In 63 B.C. the Roman armies invaded the land of Israel and made it part of the Roman Empire. Then Jesus came, and in response to the Jews' rejection of him as their Messiah, he predicted that the Jewish temple would be completely destroyed (Luke 21:6), a prediction fulfilled in A.D. 70. After a second revolt in A.D. 135, no Jews lived in Jerusalem, and they became scattered through the world.
Then in the late 1800s, in response to anti-Semitism, particularly in eastern Europe, a Jewish movement called Zionism arose. In 1917 in an attempt to win Jewish support for World War I, England issued the Balfour Declaration, supporting the creation "in Palestine of a national home for the Jewish people."
Following War World II, Britain turned the matter of a Jewish state to the newly created U.N., which voted on November 29, 1947 to endorse a plan to create separate Jewish and Arab states, with Jerusalem as an international zone.

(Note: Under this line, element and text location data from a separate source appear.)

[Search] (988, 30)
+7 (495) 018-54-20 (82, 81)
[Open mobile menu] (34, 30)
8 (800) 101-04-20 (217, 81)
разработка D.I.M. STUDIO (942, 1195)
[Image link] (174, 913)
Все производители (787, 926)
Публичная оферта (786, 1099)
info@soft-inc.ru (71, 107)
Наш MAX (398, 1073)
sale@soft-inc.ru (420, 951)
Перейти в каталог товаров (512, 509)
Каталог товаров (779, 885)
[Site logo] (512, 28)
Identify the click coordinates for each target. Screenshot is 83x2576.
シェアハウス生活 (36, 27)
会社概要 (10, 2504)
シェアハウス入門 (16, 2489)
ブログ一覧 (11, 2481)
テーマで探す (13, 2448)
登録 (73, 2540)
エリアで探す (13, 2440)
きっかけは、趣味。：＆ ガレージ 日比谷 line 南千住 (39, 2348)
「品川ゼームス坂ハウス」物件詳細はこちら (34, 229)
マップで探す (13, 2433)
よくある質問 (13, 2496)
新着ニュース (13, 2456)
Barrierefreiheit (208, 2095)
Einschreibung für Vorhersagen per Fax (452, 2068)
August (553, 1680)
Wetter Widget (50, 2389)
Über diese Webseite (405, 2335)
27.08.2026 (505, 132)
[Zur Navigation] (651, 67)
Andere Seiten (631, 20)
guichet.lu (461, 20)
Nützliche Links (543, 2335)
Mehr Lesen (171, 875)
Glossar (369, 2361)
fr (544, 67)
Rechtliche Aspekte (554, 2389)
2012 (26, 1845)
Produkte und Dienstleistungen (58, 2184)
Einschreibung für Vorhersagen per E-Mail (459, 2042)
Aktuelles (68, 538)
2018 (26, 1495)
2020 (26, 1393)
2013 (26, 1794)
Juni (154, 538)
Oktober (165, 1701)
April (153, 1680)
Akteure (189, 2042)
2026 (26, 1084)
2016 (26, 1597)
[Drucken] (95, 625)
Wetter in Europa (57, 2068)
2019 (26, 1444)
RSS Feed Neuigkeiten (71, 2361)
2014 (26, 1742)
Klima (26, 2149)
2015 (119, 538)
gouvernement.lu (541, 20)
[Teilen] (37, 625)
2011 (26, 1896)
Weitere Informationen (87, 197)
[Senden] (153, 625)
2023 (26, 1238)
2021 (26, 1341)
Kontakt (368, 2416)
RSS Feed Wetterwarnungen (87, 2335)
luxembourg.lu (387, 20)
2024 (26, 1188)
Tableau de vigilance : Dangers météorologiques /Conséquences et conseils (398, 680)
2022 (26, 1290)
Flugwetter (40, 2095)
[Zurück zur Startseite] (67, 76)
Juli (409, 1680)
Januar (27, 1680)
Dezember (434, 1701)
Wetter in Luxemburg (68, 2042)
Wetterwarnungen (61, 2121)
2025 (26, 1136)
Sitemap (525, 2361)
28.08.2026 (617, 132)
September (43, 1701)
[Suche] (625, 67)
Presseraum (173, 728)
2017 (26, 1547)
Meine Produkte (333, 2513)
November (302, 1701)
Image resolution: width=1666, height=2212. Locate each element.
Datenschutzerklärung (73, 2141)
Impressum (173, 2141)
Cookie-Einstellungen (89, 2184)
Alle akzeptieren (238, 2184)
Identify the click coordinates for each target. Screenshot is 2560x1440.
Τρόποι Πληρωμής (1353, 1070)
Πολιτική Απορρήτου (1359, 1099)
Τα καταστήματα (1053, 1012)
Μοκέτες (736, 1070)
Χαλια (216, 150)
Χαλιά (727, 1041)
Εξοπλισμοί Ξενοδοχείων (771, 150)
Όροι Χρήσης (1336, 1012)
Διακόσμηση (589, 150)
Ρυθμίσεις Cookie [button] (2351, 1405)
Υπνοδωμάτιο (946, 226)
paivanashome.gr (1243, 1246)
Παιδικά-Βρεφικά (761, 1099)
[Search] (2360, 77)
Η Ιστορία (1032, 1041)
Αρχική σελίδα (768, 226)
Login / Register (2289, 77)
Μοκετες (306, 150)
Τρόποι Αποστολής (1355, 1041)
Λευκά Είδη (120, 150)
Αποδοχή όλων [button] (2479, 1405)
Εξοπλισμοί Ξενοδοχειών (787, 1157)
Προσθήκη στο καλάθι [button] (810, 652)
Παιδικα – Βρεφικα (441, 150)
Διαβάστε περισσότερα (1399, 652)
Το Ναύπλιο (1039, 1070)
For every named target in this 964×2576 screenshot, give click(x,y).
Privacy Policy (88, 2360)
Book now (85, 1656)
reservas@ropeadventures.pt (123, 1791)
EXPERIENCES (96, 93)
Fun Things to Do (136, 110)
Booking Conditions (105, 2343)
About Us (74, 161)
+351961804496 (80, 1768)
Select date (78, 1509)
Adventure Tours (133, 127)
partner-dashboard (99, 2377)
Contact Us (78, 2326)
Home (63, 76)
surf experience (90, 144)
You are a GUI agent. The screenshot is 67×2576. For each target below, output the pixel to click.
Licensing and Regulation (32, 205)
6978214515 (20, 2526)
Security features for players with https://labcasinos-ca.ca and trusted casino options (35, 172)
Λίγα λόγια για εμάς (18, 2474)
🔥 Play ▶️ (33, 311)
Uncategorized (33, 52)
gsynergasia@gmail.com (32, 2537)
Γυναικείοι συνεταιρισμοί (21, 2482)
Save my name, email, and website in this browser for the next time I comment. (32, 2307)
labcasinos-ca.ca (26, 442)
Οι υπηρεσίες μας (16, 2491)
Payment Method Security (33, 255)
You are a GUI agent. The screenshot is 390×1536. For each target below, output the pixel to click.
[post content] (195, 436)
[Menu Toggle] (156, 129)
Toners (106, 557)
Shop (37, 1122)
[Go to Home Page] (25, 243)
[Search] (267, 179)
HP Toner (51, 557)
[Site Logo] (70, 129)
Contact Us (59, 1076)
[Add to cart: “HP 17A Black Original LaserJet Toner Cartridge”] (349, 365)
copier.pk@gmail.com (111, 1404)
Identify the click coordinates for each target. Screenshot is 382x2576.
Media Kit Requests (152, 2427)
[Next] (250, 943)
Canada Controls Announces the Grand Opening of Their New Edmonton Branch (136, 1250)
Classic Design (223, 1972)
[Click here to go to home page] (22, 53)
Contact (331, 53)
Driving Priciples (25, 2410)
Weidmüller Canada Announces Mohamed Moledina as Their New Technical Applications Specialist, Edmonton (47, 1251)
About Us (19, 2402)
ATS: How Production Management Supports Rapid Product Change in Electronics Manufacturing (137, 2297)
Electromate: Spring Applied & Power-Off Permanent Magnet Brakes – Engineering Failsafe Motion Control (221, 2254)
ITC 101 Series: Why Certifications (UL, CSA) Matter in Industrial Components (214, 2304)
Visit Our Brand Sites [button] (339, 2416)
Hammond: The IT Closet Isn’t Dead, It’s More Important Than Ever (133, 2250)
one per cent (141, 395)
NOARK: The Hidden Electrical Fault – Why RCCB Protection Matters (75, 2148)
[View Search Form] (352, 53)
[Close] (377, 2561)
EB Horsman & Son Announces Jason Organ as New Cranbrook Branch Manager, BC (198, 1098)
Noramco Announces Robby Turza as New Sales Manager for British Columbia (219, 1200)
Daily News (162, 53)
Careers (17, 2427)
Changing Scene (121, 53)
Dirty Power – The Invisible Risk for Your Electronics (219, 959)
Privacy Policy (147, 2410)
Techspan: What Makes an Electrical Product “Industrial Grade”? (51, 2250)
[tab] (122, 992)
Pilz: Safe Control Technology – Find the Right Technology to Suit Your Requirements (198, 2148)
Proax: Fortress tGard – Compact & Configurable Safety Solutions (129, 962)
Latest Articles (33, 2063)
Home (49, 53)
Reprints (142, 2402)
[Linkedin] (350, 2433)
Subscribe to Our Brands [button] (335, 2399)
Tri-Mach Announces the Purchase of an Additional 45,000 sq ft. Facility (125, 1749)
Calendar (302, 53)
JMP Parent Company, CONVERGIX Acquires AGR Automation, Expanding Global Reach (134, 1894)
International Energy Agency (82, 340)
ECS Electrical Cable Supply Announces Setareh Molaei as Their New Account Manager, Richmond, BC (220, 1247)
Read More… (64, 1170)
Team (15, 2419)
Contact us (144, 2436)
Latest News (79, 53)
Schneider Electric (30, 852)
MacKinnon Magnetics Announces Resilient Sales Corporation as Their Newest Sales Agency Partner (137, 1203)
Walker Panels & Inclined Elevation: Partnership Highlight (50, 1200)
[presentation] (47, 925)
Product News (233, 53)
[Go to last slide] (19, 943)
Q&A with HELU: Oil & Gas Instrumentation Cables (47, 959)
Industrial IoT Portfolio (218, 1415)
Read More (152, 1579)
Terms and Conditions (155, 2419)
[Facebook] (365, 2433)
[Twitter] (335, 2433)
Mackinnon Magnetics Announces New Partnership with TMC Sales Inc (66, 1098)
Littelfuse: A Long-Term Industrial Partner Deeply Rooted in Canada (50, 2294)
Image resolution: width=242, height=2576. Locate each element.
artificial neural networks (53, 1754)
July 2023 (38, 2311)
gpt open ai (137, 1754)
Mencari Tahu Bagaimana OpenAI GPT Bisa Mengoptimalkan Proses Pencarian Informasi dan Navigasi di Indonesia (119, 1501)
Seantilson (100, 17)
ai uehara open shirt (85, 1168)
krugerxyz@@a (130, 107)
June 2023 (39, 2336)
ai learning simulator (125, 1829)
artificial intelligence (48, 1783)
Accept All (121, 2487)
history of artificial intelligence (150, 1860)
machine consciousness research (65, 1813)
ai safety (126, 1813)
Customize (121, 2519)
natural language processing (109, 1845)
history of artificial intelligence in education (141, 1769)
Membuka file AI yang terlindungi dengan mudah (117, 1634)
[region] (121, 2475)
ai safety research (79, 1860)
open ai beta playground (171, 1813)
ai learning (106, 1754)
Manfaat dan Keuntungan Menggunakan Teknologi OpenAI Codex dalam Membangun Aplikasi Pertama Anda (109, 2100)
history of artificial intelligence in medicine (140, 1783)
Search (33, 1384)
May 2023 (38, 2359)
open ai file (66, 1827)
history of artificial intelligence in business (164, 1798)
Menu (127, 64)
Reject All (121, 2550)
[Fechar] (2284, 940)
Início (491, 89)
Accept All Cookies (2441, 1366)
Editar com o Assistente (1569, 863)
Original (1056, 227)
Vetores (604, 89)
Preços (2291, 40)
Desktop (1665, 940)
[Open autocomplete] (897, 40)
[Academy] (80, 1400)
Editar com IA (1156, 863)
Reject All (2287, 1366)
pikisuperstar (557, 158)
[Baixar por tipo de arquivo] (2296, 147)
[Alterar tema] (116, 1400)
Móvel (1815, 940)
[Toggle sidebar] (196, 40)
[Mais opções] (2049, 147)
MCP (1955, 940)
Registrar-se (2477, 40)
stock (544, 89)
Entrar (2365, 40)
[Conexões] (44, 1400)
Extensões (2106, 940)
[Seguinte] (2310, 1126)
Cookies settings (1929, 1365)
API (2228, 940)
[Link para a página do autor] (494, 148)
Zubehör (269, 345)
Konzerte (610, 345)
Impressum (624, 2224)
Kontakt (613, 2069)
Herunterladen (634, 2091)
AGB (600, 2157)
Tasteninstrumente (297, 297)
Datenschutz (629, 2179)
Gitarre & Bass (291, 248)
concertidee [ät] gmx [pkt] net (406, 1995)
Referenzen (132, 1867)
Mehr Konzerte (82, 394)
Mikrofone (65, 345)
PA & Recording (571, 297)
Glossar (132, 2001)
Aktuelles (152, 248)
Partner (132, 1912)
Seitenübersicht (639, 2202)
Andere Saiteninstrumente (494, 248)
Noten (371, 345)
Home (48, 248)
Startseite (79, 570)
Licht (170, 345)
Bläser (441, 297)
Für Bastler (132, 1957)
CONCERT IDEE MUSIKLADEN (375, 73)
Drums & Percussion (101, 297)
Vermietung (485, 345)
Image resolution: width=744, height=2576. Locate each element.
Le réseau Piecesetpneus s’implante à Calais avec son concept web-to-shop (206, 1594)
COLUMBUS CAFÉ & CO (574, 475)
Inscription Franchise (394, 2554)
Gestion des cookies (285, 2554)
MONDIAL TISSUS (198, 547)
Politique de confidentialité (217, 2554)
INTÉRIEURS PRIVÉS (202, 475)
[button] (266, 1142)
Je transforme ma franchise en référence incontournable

The British Mandate was scheduled to end on May 15, 1948 , at which time their troops would begin leaving. The day before, a historic meeting was held in Tel Aviv. At exactly 4:00 p.m. the meeting was called to order by David Ben-Gurion. The audience rose and sang "Hatikvah," the Jewish national anthem. Then Ben-Gurion read in Hebrew Israel's Declaration of Independence. Everyone in the audience stood to their feet and applauded, many with tears streaming down their faces. For the first time in two thousand years there was an independent Jewish state of Israel.
The very existence of present-day Israel is a reminder to us of God's faithfulness in keeping his promises.